Dalam bebrapa hari terakhir ini (tepatnya 2 hari ini) aku mendadak diingatkan pada kata-kata bijak di atas.  Sebab ada beberapa kejadian yang membuat aku jadi ingat kalimat tersebut.

Kejadian pertama dari cerita ‘mama Intang’ tentang profil tetangga belakang rumah yang meninggal:
“Sebelumnya aku nyangka pak Tony tu galak. Tampangnya kan serem gitu.  Tapi ternyata orangnya lucu!”

Yang kedua waktu bunda telepon memberi tahu tentang kedatangan tamu ‘dede Dahyang’:
“Mama kok takut ya ngliat tampang dan penampilannya”

Dari dua kejadian itu, aku jadi merasa ada yang ‘aneh’.
Bukankah sebenarnya kita seringkali diingatkan [bahkan mengingatkan] untuk tidak menilai orang dari luarnya saja?  Tapi nyatanya, -- tanpa kita sadari, kita kerap melakukan hal itu. Ya kan?
: Menganggap orang gondrong dan bertato adalah preman; Cewek cantik pasti mudah mencari pasangan;  barang murah itu pasti jelek n gampang rusak [hehehe, klo yang terakhir ini emang sering benernya yah?]

Aku jadi teringat cerita seorang teman yang mengakui betapa mudah dia jatuh cinta karena hampir selalu menilai orang dari luarnya saja. Konsekuensinya, dia kerap kecewa dan sering berganti pasangan. Lain lagi kisah seorang teman, yang seringkali mendapatkan tatapan heran lantaran dia adalah adik kandung dari seorang pejabat -- sementara dia tidak ‘layak pandang’.
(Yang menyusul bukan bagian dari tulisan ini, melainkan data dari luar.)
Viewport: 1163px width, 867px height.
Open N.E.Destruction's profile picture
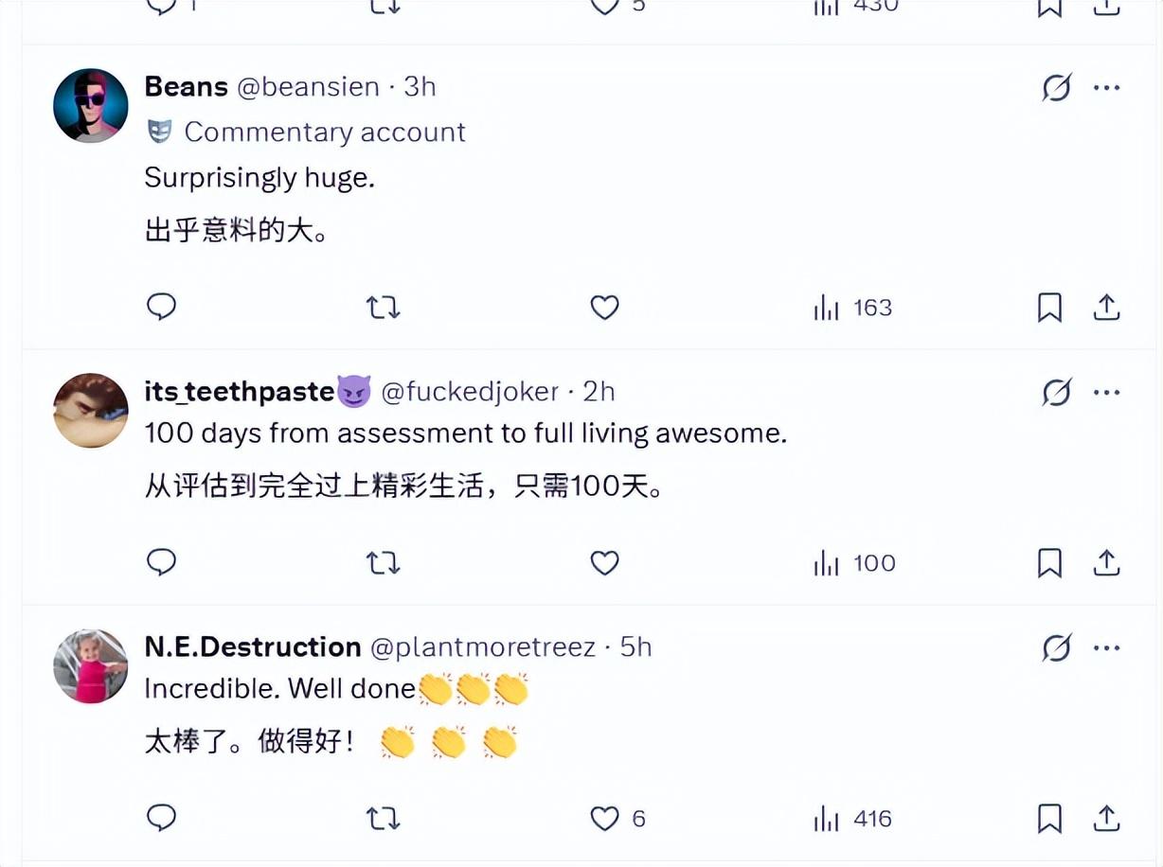tap(91, 665)
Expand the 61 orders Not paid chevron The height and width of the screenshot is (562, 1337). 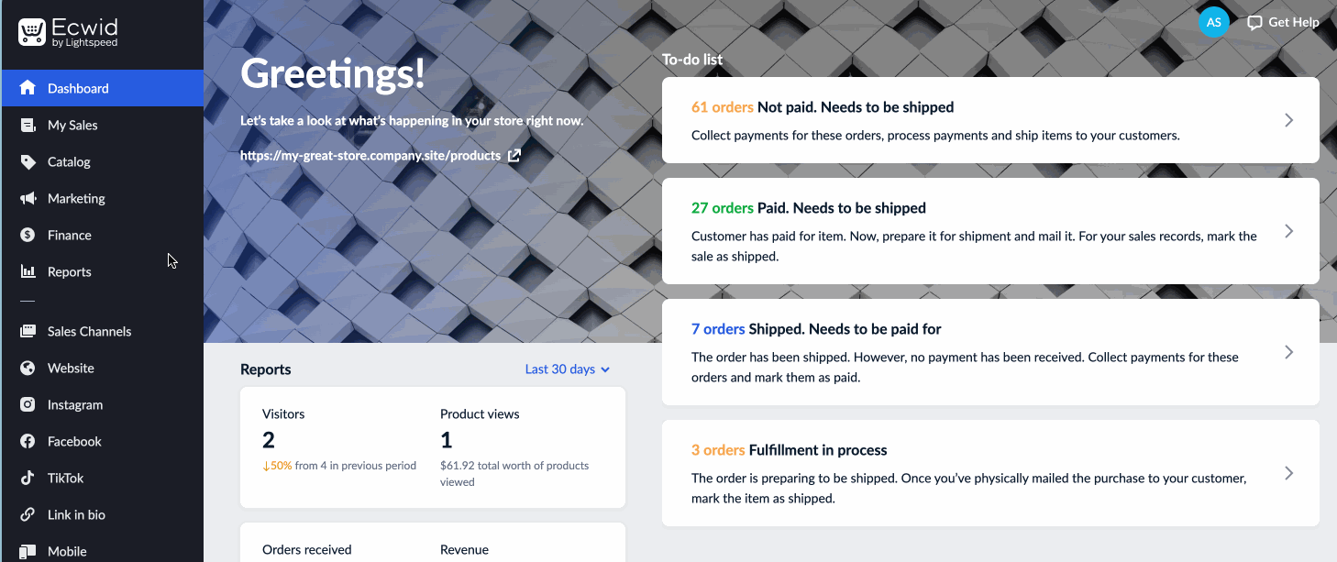click(x=1288, y=120)
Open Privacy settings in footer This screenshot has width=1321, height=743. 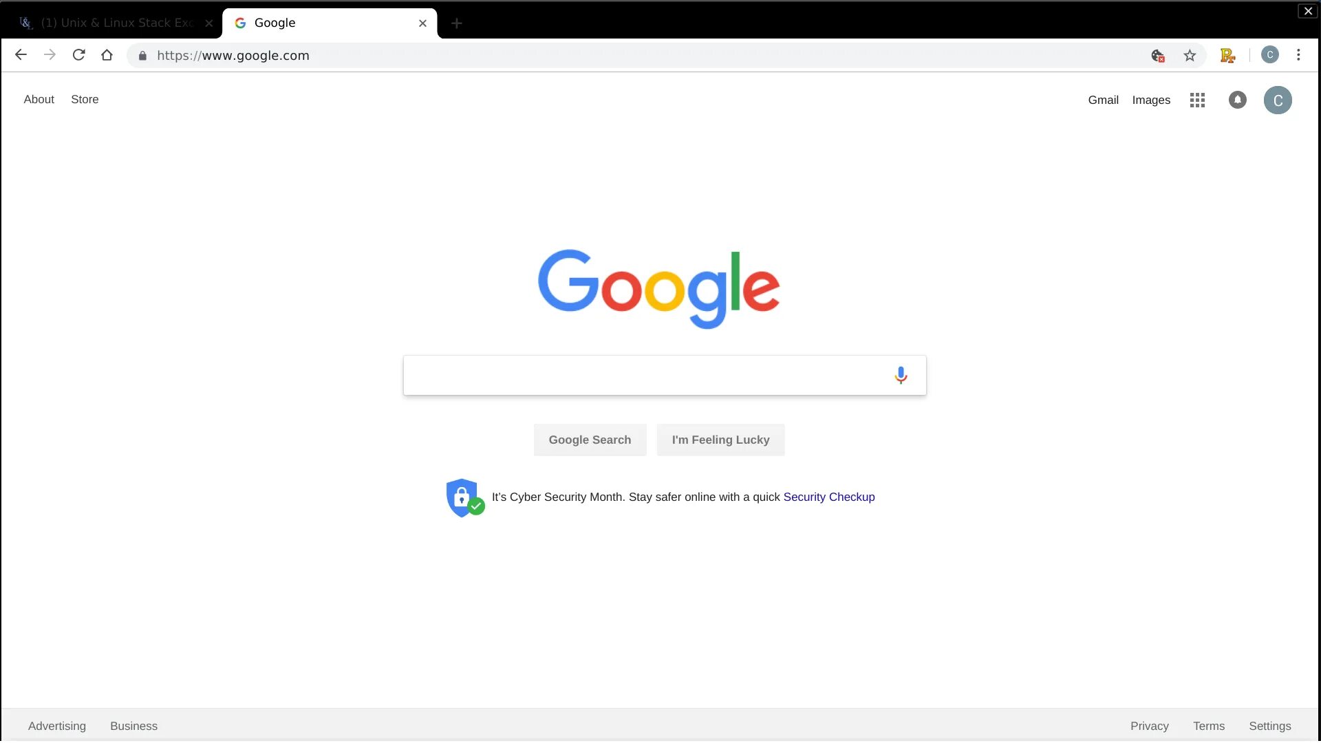point(1150,726)
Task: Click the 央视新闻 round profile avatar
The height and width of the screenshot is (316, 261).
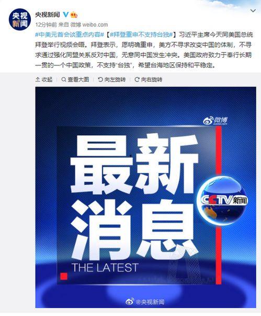Action: [x=19, y=19]
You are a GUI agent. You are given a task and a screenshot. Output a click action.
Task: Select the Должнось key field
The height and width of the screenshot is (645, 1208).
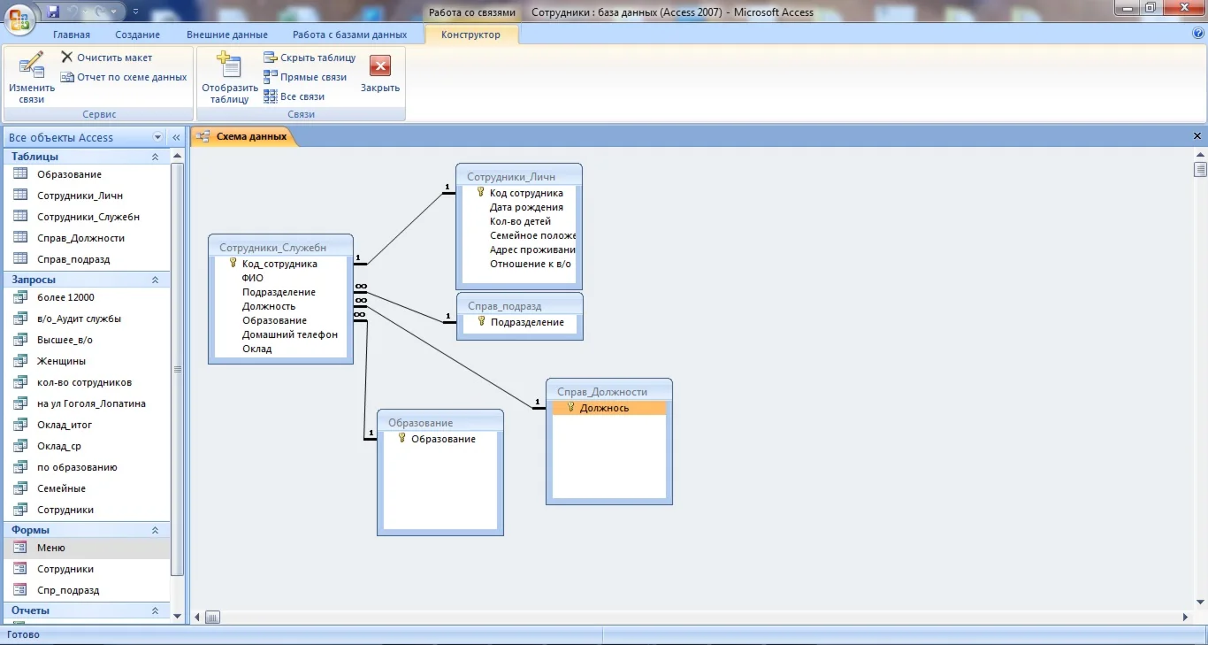click(x=604, y=408)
Aku tersenyum kala menyadari bahwa ternyata kita tidak pernah benar-benar bisa untuk tidak menilai orang dari luarnya saja.


||[]||
- this was written to reminder: not to judge the book by its cover -

Monday, April 23, 2012

Materi >< Iman

Tidak bisa kita pungkiri jika selama ini, pola pikir yang terbentuk dalam masyarakat untuk mengukur keberhasilan seseorang adalah dari sukses atau tidaknya seseorang itu. Dan sukses di sini [biasanya] diukur dari materi yang dimiliki.
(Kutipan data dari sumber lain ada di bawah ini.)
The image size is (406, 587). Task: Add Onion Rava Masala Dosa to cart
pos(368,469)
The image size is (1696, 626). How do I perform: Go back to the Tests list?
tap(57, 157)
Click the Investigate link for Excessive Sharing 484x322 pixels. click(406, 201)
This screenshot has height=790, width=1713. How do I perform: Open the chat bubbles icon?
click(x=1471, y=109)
Si A dianggap sukses karena mempunyai rumah yang super mewah.
Si B sukses karena memiliki mobil lebih dari lima.
Si C sukses seiring dengan semakin banyaknya membuka cabang usaha.

Tiba-tiba saya berpikir, mungkinkah kesuksesan diukur dengan tipe indikator yang lain?
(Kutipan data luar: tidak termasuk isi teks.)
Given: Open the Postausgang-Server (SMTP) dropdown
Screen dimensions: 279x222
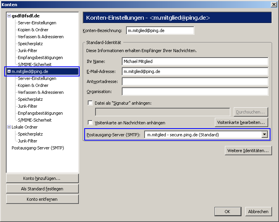Looking at the screenshot, I should (265, 134).
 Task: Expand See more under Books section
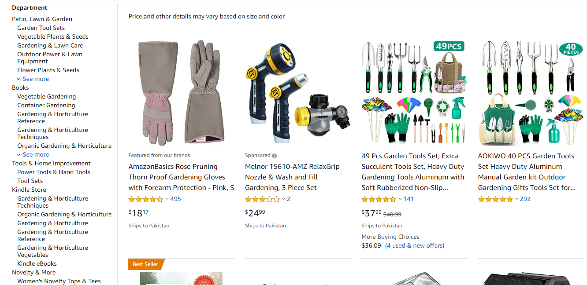36,154
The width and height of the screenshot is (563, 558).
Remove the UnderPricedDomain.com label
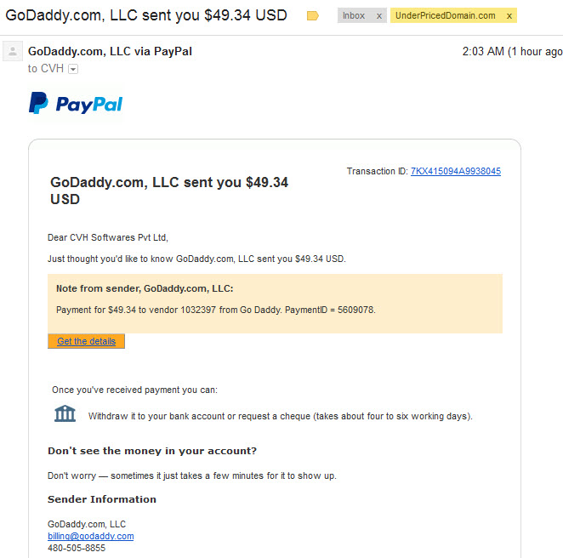pos(509,16)
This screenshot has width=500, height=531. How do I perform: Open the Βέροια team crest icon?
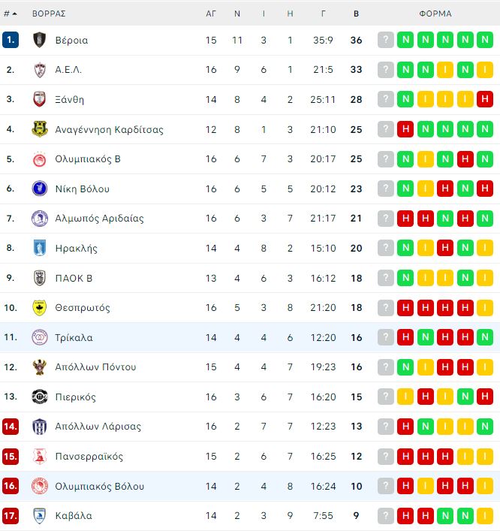tap(40, 40)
Si A dianggap sukses karena dia sangat jujur.
Si B sukses karena tidak pernah ingkar.
Si C sukses karena selalu rendah hati.

Jawaban saya adalah: BISA!

Sebab, keimanan sebagai indikator lain dari sukses [dengan indikator materi] rasanya sangat diperlukan mengingat masih ada orang-orang sukses [dengan indikator materi] yang minim iman. [Eits! saya bilang 'masih ada'... itu artinya 'tidak semua'!]

Mengapa saya mengatakan masih ada orang sukses [dengan indikator materi] yang minim iman?

Beberapa yang saya temui rata-rata melupakan kewajiban ibadah untuk mengejar materi; melupakan sedekah untuk memenuhi target melengkapi daftar kepemilikan kekayaan;  beranggapan bisa melakukan dan mendapatkan apapun dari kekayaan yang dimilikinya; bersifat arogan, superior, dan menanggalkan nilai-nilai santun.

Saya membayangkan betapa indahnya jika kesuksesan seseorang diukur dari kepemilikan materi sekaligus ketebalan iman --- Jadi meskipun seseorang itu bergelimang harta namun imannya masih di level bawah, maka dia belum bisa dikatakan sukses sepenuhnya.

Namun bagaimana jika tingkat indikator itu diubah?
Keimanan dijadikan tipe indikator utama?

Karena menurut saya, keberlimpahan materi bisa jadi membuat orang lupa dari SIAPA semua kenikmatan itu berasal. Sementara ketebalan iman Insya Allah tidak akan pernah luntur oleh kekayaan dalam bentuk apapun!


:|:|:

Grin
Apabila kamu tidak bisa berbuat kebaikan kepada orang lain dengan kekayaanmu, maka berilah kebaikan dengan wajahmu yg berseri, disertai akhlak yang baik
(Nabi Muhammad)

Ada Kabar Baik?

Aku terkesan sekali ketika seorang teman menjawab sapaku dengan pertanyaan itu.
Tapi yang lebih membuatku terkesan justru jawaban yang aku lontarkan atas pertanyaan itu.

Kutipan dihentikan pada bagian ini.